昭和34年(1959年)創刊の総合週刊誌「週刊文春」の紹介サイトです。最新号やバックナンバーから、いくつか記事を掲載していきます。各号の目次や定期購読のご案内も掲載しています。

「トバに謝ってください!」伊藤光、戸柱、嶺井…ベイスターズ捕手陣のプライド

文春野球コラム ペナントレース2021

2021/05/19

「トバに謝ってください!」

 騒然とした横浜スタジアムに響きわたる、ある男の声。昨シーズン展開した忘れることのできないシーンである。

 グランドに歩み出てきた伊藤光が、相手ベンチに向かって言葉を投げかけた。決して横暴な感じではなく、諭すような口調。その表情からは、キャッチャーとして生きる覚悟と矜持が感じられた――。

「そこへ投げさせてしまった自分が悪いんですよ」

 ご存じのとおり苦戦を強いられている今シーズンの横浜DeNAベイスターズ。成績が振るわなければ当然マスコミやファンから批判を受けるわけだが、その矛先はフロントや指揮官、延いては選手たちに及んでいく。とくに“扇の要”と呼ばれ守りの中心人物であるキャッチャーへの風当たりは、とりわけ強いものとなる。

 今季は主に戸柱恭孝と嶺井博希がスタメンを務めているが、先発陣が粘ることができずなかなかゲームを作れないことに加え、本人たちも打率1割台と低迷しチームの勝利に貢献することがあまりできていない。日々、忸怩たる思いを胸の内に抱えていることは想像に難くない。

 キャッチャーは基本的にやることが多い。誰よりも早く練習に顔を出し、ミーティングを重ね首脳陣や同僚捕手と情報を共有し、個性豊かなピッチャー陣とコミュニケーションをとり、試合へ挑み、終われば動画で相手打者の研究をし、そして誰よりも遅く球場を後にする。本当に身も心もタフでなければ務め切ることはできない。
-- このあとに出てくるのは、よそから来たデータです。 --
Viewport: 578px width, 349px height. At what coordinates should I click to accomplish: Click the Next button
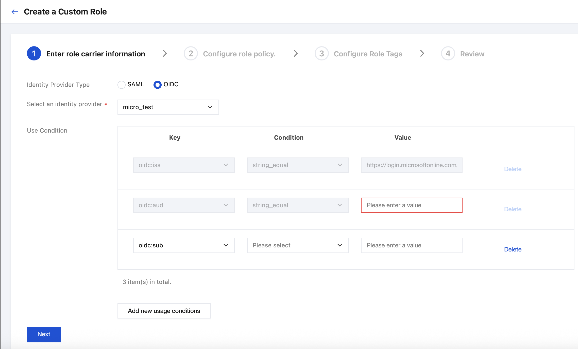(x=44, y=334)
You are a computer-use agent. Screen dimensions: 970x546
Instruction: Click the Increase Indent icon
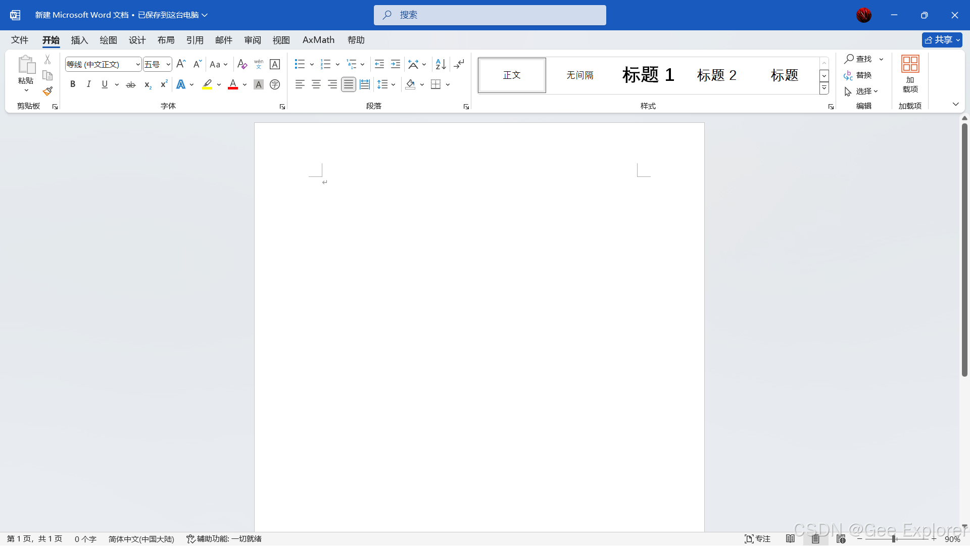coord(396,64)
 今季のように試合でなかなか勝てなければメンタル的にも肉体的にも厳しい状況なのは間違いない。しかしハマスタへ行き練習中の戸柱や嶺井と顔を合わせると笑顔で「おつかれさまです、元気っすか?」と声を掛けてくれる。様子を見ていても練習の合間には仲間と談笑している姿もあり、いつものシーズンと何ら変わりはない。しかし、ふとグランドにぽつねんとしてひとりたたずんでいる両者を見ると、厳しく、悲しく、つらそうな顔をしているときがある。よく、ひとりでマウンドに立つピッチャーは孤独だというが、守備においてひとりだけ逆方向を見つめプレーするキャッチャーもまた孤独なのだろう。

 たまに「抑えれば投手の手柄、打たれれば捕手の責任」などと言われることがあるが、これはあまりにも極論だと思う。キャッチャーのミスリードも当然あるだろうが、ピッチャーが首を振って投げたいボールを投げるときもあれば、ベンチからの指示で配球を組み立てる場合もあり、捕手の責任ばかりではないことは明白だ。ただ、いつだか戸柱に訊いたことがある。構えたところとは違う、いわゆる“逆玉”が頻繁に打たれていた時期があり、これだって考えてみればキャッチャーの責任ではないだろう、と。

戸柱恭孝、嶺井博希、伊藤光

「最近、思うんですけどね」

 戸柱はためらうことなく口を開いた。

「そこへ投げさせてしまった自分が悪いんですよ」

 えっ、逆玉を投げさせてしまったのは、自分の責任だというのか!?

「例えば(逆玉を)投げさせないために、その前の配球をこうしとけば良かったんじゃないかって。ここを要求していたら(逆玉を)投げなかったのではないか、と考えるようにしているんです」

 不条理ともいえる状況でさえ飲み込み、プラスにせんとばかりに前を向く捕手のプライド。今はとにかくその想いが報われてほしいが、先日の17日に戸柱は2年ぶりに登録抹消された。両サイドの低めを駆使するリードでは一番の安定感があり、チームには絶対必要な戸柱の捲土重来に期待したい。